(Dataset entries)

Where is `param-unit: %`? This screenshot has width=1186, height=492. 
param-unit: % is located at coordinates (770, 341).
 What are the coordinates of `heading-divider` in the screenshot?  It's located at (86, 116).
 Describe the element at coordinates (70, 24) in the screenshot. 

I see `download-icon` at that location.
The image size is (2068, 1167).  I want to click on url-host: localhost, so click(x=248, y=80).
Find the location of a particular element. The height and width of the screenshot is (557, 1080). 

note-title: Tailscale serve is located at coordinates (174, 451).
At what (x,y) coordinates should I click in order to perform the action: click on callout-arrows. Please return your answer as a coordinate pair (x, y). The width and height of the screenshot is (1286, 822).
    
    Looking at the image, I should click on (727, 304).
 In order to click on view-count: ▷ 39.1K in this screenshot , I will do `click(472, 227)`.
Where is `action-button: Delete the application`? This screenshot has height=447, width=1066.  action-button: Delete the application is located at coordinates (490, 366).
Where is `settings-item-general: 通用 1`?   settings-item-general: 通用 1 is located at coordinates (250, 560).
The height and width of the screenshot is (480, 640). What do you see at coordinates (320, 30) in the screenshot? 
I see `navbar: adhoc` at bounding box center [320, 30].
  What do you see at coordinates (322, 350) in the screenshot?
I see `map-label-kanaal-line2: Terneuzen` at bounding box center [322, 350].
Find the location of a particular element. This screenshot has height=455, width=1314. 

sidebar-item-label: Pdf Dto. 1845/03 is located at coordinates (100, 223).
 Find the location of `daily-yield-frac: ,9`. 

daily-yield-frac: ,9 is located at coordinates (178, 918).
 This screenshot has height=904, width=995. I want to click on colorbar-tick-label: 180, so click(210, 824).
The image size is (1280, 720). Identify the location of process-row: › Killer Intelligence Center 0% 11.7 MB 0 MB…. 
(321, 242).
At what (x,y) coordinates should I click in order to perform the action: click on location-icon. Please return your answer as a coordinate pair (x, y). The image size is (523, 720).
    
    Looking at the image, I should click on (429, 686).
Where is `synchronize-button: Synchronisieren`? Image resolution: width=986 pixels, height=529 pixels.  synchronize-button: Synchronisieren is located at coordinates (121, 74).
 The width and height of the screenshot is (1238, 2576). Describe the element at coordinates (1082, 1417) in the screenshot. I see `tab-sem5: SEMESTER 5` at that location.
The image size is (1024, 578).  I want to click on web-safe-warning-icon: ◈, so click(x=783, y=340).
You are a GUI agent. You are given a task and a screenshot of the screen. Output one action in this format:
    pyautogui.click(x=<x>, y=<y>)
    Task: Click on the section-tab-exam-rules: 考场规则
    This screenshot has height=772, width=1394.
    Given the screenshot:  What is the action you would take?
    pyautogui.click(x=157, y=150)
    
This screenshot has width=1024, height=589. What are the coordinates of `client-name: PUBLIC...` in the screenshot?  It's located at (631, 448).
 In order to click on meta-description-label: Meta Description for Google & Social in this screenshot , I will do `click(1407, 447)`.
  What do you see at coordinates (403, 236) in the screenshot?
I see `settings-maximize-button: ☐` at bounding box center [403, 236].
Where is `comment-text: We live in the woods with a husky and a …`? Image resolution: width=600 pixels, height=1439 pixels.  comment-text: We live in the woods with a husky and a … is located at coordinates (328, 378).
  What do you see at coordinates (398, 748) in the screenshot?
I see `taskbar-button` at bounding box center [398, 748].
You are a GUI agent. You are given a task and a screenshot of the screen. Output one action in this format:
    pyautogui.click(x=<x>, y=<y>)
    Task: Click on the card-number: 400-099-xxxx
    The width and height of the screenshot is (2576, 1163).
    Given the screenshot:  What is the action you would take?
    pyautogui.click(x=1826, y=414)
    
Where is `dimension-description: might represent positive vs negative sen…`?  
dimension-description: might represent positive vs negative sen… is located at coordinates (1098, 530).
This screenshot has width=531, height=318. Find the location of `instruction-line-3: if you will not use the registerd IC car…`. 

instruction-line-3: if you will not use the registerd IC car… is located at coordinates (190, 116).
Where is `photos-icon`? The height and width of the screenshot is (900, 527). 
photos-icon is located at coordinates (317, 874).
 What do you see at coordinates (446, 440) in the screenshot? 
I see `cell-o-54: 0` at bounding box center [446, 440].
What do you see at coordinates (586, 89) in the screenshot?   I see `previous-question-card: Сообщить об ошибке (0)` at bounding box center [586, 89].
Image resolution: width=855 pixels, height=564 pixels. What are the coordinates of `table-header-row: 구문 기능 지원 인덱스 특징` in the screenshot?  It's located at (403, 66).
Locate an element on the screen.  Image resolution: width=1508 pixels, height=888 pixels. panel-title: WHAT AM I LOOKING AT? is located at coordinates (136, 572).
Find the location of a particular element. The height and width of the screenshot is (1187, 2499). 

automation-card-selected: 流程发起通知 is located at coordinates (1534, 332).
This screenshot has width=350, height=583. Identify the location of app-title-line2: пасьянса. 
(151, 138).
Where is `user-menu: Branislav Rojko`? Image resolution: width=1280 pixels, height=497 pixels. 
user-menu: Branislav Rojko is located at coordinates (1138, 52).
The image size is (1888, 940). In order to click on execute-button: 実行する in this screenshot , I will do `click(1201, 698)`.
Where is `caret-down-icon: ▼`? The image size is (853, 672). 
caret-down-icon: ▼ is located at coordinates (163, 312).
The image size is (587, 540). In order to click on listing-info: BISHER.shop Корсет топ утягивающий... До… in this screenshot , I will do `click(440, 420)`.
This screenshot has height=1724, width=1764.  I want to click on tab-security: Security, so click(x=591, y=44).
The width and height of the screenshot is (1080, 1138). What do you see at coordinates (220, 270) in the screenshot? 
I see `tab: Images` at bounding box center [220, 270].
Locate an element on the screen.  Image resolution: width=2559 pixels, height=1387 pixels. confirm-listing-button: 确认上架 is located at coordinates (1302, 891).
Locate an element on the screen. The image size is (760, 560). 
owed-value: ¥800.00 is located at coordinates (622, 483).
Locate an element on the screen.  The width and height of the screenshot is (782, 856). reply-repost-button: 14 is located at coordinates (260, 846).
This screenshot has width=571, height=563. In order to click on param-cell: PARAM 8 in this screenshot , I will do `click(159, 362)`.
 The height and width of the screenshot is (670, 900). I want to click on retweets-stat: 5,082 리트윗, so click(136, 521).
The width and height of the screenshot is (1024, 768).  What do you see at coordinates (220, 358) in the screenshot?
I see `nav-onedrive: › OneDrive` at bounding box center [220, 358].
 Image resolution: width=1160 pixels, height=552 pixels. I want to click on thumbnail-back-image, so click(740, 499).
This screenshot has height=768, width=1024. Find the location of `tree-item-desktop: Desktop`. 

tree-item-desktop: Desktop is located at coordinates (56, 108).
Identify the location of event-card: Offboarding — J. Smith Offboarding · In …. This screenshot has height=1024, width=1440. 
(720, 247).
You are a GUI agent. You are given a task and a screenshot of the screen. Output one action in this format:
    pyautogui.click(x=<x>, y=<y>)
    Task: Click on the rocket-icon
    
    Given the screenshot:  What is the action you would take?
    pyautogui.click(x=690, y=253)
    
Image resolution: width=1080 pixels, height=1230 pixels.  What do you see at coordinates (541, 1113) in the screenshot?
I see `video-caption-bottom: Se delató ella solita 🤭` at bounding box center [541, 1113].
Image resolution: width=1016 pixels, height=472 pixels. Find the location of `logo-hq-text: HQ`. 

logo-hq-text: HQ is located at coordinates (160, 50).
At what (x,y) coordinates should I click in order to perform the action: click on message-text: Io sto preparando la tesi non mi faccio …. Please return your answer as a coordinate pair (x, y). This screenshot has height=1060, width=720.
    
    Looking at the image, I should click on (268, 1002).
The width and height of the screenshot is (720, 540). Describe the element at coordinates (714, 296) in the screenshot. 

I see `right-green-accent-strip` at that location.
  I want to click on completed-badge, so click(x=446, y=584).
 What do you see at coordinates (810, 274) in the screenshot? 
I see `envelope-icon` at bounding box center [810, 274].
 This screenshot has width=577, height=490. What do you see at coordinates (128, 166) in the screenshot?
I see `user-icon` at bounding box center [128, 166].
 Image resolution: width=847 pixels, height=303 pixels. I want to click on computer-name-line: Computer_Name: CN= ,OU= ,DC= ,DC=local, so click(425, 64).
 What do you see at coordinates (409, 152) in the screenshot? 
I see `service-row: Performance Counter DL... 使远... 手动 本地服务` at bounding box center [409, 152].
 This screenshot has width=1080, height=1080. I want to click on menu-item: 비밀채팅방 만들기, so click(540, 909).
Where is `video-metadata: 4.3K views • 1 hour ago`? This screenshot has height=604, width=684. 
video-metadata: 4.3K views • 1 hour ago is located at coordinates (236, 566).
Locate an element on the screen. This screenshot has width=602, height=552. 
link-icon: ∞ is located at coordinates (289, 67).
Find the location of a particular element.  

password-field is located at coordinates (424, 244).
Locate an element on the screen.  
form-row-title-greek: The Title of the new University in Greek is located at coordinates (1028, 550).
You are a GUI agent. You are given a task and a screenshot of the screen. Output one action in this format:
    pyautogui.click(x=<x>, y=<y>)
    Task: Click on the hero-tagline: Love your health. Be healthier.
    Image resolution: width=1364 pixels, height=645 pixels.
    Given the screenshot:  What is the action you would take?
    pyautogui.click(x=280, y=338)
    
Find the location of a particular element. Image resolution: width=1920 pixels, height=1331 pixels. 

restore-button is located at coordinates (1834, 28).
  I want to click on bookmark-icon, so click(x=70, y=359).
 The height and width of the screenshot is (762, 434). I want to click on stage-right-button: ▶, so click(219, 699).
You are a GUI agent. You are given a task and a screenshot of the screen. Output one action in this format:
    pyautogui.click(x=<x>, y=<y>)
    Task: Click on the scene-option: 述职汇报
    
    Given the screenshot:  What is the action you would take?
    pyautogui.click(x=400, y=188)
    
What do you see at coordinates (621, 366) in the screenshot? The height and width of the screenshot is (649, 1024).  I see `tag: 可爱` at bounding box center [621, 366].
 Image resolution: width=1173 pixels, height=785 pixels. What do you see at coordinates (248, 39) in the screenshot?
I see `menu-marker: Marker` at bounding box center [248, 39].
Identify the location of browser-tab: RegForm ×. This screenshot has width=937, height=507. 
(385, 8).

Problem to solve -> Reproduce the rows above word for word, starting at the line containing "coordinates (490, 366)." and going down through the line containing "coordinates (250, 560).", including both of those lines.

Problem solution ->
Where is `action-button: Delete the application`? This screenshot has height=447, width=1066.  action-button: Delete the application is located at coordinates (490, 366).
Where is `settings-item-general: 通用 1`?   settings-item-general: 通用 1 is located at coordinates (250, 560).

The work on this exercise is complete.